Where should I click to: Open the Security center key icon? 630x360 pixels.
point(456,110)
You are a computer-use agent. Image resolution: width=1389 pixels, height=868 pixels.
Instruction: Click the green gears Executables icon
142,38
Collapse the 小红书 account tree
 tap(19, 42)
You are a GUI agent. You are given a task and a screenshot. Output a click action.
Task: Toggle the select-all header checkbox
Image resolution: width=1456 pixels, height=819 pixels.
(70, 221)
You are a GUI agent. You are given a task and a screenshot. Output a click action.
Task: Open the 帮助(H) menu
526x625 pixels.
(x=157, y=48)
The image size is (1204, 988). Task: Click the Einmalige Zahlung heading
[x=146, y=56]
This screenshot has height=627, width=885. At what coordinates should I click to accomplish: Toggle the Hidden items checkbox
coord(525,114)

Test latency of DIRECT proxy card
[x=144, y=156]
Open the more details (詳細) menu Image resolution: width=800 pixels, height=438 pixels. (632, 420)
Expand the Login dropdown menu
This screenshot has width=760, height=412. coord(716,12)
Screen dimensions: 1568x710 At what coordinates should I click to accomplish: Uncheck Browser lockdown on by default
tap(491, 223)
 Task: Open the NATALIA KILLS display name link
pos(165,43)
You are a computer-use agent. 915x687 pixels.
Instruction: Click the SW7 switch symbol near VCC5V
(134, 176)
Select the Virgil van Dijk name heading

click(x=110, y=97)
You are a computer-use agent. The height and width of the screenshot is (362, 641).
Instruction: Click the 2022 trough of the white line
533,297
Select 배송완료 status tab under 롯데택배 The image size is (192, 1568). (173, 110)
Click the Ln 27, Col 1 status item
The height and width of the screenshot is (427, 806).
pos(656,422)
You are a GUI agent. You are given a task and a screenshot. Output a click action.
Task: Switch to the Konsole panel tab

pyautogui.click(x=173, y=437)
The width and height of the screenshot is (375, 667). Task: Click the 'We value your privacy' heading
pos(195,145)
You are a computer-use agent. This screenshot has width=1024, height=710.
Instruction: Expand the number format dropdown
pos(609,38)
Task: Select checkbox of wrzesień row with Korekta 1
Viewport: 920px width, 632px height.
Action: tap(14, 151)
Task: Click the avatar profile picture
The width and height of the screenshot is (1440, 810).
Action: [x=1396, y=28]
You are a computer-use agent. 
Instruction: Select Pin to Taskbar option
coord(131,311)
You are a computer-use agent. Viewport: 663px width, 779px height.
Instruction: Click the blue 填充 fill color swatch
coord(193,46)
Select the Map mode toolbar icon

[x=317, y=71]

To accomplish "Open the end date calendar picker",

══════════════════════════════

**What you will do:** Copy out all of the data above, line for line, with no changes.

**Output for this exercise:**
Where should I click to: Open the Security center key icon? 630x360 pixels.
point(456,110)
You are a computer-use agent. Image resolution: width=1389 pixels, height=868 pixels.
Instruction: Click the green gears Executables icon
142,38
Collapse the 小红书 account tree
 tap(19, 42)
You are a GUI agent. You are given a task and a screenshot. Output a click action.
Task: Toggle the select-all header checkbox
Image resolution: width=1456 pixels, height=819 pixels.
(70, 221)
You are a GUI agent. You are given a task and a screenshot. Output a click action.
Task: Open the 帮助(H) menu
526x625 pixels.
(x=157, y=48)
The image size is (1204, 988). Task: Click the Einmalige Zahlung heading
[x=146, y=56]
This screenshot has height=627, width=885. At what coordinates should I click to accomplish: Toggle the Hidden items checkbox
coord(525,114)

Test latency of DIRECT proxy card
[x=144, y=156]
Open the more details (詳細) menu Image resolution: width=800 pixels, height=438 pixels. (632, 420)
Expand the Login dropdown menu
This screenshot has width=760, height=412. coord(716,12)
Screen dimensions: 1568x710 At what coordinates should I click to accomplish: Uncheck Browser lockdown on by default
tap(491, 223)
 Task: Open the NATALIA KILLS display name link
pos(165,43)
You are a computer-use agent. 915x687 pixels.
Instruction: Click the SW7 switch symbol near VCC5V
(134, 176)
Select the Virgil van Dijk name heading

click(x=110, y=97)
You are a computer-use agent. The height and width of the screenshot is (362, 641).
Instruction: Click the 2022 trough of the white line
533,297
Select 배송완료 status tab under 롯데택배 The image size is (192, 1568). (173, 110)
Click the Ln 27, Col 1 status item
The height and width of the screenshot is (427, 806).
pos(656,422)
You are a GUI agent. You are given a task and a screenshot. Output a click action.
Task: Switch to the Konsole panel tab

pyautogui.click(x=173, y=437)
The width and height of the screenshot is (375, 667). Task: Click the 'We value your privacy' heading
pos(195,145)
You are a computer-use agent. This screenshot has width=1024, height=710.
Instruction: Expand the number format dropdown
pos(609,38)
Task: Select checkbox of wrzesień row with Korekta 1
Viewport: 920px width, 632px height.
Action: tap(14, 151)
Task: Click the avatar profile picture
The width and height of the screenshot is (1440, 810).
Action: [x=1396, y=28]
You are a computer-use agent. 
Instruction: Select Pin to Taskbar option
coord(131,311)
You are a computer-use agent. Viewport: 663px width, 779px height.
Instruction: Click the blue 填充 fill color swatch
coord(193,46)
Select the Map mode toolbar icon

[x=317, y=71]

To accomplish "Open the end date calendar picker",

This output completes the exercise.